Return all of the entries below exactly as they are given.

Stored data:
^^^^^^^^^^^^^^^^
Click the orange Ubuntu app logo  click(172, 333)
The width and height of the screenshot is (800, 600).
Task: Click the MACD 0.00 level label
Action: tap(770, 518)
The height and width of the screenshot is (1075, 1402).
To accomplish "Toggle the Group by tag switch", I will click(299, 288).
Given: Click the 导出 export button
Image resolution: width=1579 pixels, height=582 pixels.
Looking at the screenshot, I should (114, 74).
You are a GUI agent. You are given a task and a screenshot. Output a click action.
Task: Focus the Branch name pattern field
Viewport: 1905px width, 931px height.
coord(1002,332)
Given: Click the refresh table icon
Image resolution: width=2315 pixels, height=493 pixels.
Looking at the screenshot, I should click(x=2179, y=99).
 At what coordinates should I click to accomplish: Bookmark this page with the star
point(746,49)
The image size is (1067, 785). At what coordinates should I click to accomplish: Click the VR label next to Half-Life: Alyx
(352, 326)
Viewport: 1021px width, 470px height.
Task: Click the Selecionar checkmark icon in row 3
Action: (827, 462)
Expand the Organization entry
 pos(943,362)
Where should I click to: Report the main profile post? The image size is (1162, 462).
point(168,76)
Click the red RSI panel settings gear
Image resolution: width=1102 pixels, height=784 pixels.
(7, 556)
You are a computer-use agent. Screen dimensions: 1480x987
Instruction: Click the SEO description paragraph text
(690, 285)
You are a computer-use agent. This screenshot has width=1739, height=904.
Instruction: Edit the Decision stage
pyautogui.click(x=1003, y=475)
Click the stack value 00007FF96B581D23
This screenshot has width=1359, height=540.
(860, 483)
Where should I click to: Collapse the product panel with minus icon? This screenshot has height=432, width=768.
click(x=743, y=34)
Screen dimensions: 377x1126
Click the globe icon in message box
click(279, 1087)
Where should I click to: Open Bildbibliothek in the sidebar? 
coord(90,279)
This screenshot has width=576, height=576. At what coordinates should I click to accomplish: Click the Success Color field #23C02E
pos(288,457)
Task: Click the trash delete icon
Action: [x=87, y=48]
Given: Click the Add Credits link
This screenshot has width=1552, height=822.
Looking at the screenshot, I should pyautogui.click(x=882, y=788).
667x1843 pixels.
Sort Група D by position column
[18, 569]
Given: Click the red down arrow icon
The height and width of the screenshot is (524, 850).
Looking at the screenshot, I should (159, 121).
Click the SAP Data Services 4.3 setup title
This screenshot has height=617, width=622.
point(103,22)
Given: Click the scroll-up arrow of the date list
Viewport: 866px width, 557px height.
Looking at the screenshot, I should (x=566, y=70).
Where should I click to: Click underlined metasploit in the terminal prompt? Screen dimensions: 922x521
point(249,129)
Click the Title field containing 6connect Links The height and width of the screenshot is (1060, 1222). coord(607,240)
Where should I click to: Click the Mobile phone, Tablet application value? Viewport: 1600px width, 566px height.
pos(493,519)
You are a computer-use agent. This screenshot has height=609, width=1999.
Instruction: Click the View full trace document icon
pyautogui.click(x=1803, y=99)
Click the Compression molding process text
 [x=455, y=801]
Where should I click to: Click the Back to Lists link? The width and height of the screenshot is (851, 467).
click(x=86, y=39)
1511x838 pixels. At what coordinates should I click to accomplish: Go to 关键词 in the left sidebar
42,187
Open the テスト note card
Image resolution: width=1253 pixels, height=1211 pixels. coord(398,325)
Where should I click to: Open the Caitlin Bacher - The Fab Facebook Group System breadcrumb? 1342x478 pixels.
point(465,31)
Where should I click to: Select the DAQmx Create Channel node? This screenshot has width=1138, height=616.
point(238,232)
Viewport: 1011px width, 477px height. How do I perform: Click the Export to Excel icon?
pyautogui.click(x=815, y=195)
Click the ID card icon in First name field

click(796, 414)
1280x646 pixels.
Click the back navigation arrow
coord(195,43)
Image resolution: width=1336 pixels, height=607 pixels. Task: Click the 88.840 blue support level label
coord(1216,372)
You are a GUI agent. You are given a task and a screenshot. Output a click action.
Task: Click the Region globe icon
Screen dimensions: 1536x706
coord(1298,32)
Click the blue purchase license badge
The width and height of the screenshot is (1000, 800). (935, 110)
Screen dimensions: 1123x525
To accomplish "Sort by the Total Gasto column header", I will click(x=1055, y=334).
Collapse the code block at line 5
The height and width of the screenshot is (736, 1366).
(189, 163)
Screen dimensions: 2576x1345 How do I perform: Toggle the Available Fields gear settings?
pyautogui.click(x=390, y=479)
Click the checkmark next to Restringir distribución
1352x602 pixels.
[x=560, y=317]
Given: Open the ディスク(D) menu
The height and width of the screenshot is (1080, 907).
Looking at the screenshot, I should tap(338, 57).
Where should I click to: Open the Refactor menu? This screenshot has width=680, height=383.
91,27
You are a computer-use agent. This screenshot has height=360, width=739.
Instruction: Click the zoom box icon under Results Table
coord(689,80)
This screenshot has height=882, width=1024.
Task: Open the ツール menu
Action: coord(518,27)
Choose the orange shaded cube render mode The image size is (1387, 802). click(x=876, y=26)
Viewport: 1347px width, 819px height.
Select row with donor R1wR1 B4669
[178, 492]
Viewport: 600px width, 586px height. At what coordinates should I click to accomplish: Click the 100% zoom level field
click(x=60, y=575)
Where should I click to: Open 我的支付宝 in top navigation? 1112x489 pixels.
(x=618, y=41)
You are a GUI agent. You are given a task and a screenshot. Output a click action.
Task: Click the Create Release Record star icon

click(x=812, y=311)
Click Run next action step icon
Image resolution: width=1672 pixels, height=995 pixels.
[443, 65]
^^^^^^^^^^^^^^^^
# Result of the exercise
Click the orange Ubuntu app logo  click(172, 333)
The width and height of the screenshot is (800, 600).
Task: Click the MACD 0.00 level label
Action: tap(770, 518)
The height and width of the screenshot is (1075, 1402).
To accomplish "Toggle the Group by tag switch", I will click(299, 288).
Given: Click the 导出 export button
Image resolution: width=1579 pixels, height=582 pixels.
Looking at the screenshot, I should (114, 74).
You are a GUI agent. You are given a task and a screenshot. Output a click action.
Task: Focus the Branch name pattern field
Viewport: 1905px width, 931px height.
coord(1002,332)
Given: Click the refresh table icon
Image resolution: width=2315 pixels, height=493 pixels.
Looking at the screenshot, I should click(x=2179, y=99).
 At what coordinates should I click to accomplish: Bookmark this page with the star
point(746,49)
The image size is (1067, 785). At what coordinates should I click to accomplish: Click the VR label next to Half-Life: Alyx
(352, 326)
Viewport: 1021px width, 470px height.
Task: Click the Selecionar checkmark icon in row 3
Action: (827, 462)
Expand the Organization entry
 pos(943,362)
Where should I click to: Report the main profile post? The image size is (1162, 462).
point(168,76)
Click the red RSI panel settings gear
Image resolution: width=1102 pixels, height=784 pixels.
(7, 556)
You are a computer-use agent. Screen dimensions: 1480x987
Instruction: Click the SEO description paragraph text
(690, 285)
You are a computer-use agent. This screenshot has width=1739, height=904.
Instruction: Edit the Decision stage
pyautogui.click(x=1003, y=475)
Click the stack value 00007FF96B581D23
This screenshot has width=1359, height=540.
(860, 483)
Where should I click to: Collapse the product panel with minus icon? This screenshot has height=432, width=768.
click(x=743, y=34)
Screen dimensions: 377x1126
Click the globe icon in message box
click(279, 1087)
Where should I click to: Open Bildbibliothek in the sidebar? 
coord(90,279)
This screenshot has width=576, height=576. At what coordinates should I click to accomplish: Click the Success Color field #23C02E
pos(288,457)
Task: Click the trash delete icon
Action: [x=87, y=48]
Given: Click the Add Credits link
This screenshot has width=1552, height=822.
Looking at the screenshot, I should pyautogui.click(x=882, y=788).
667x1843 pixels.
Sort Група D by position column
[18, 569]
Given: Click the red down arrow icon
The height and width of the screenshot is (524, 850).
Looking at the screenshot, I should (159, 121).
Click the SAP Data Services 4.3 setup title
This screenshot has height=617, width=622.
point(103,22)
Given: Click the scroll-up arrow of the date list
Viewport: 866px width, 557px height.
Looking at the screenshot, I should (x=566, y=70).
Where should I click to: Click underlined metasploit in the terminal prompt? Screen dimensions: 922x521
point(249,129)
Click the Title field containing 6connect Links The height and width of the screenshot is (1060, 1222). coord(607,240)
Where should I click to: Click the Mobile phone, Tablet application value? Viewport: 1600px width, 566px height.
pos(493,519)
You are a computer-use agent. This screenshot has height=609, width=1999.
Instruction: Click the View full trace document icon
pyautogui.click(x=1803, y=99)
Click the Compression molding process text
 [x=455, y=801]
Where should I click to: Click the Back to Lists link? The width and height of the screenshot is (851, 467).
click(x=86, y=39)
1511x838 pixels. At what coordinates should I click to accomplish: Go to 关键词 in the left sidebar
42,187
Open the テスト note card
Image resolution: width=1253 pixels, height=1211 pixels. coord(398,325)
Where should I click to: Open the Caitlin Bacher - The Fab Facebook Group System breadcrumb? 1342x478 pixels.
point(465,31)
Where should I click to: Select the DAQmx Create Channel node? This screenshot has width=1138, height=616.
point(238,232)
Viewport: 1011px width, 477px height. How do I perform: Click the Export to Excel icon?
pyautogui.click(x=815, y=195)
Click the ID card icon in First name field

click(796, 414)
1280x646 pixels.
Click the back navigation arrow
coord(195,43)
Image resolution: width=1336 pixels, height=607 pixels. Task: Click the 88.840 blue support level label
coord(1216,372)
You are a GUI agent. You are given a task and a screenshot. Output a click action.
Task: Click the Region globe icon
Screen dimensions: 1536x706
coord(1298,32)
Click the blue purchase license badge
The width and height of the screenshot is (1000, 800). (935, 110)
Screen dimensions: 1123x525
To accomplish "Sort by the Total Gasto column header", I will click(x=1055, y=334).
Collapse the code block at line 5
The height and width of the screenshot is (736, 1366).
(189, 163)
Screen dimensions: 2576x1345 How do I perform: Toggle the Available Fields gear settings?
pyautogui.click(x=390, y=479)
Click the checkmark next to Restringir distribución
1352x602 pixels.
[x=560, y=317]
Given: Open the ディスク(D) menu
The height and width of the screenshot is (1080, 907).
Looking at the screenshot, I should tap(338, 57).
Where should I click to: Open the Refactor menu? This screenshot has width=680, height=383.
91,27
You are a computer-use agent. This screenshot has height=360, width=739.
Instruction: Click the zoom box icon under Results Table
coord(689,80)
This screenshot has height=882, width=1024.
Task: Open the ツール menu
Action: coord(518,27)
Choose the orange shaded cube render mode The image size is (1387, 802). click(x=876, y=26)
Viewport: 1347px width, 819px height.
Select row with donor R1wR1 B4669
[178, 492]
Viewport: 600px width, 586px height. At what coordinates should I click to accomplish: Click the 100% zoom level field
click(x=60, y=575)
Where should I click to: Open 我的支付宝 in top navigation? 1112x489 pixels.
(x=618, y=41)
You are a GUI agent. You are given a task and a screenshot. Output a click action.
Task: Click the Create Release Record star icon

click(x=812, y=311)
Click Run next action step icon
Image resolution: width=1672 pixels, height=995 pixels.
[443, 65]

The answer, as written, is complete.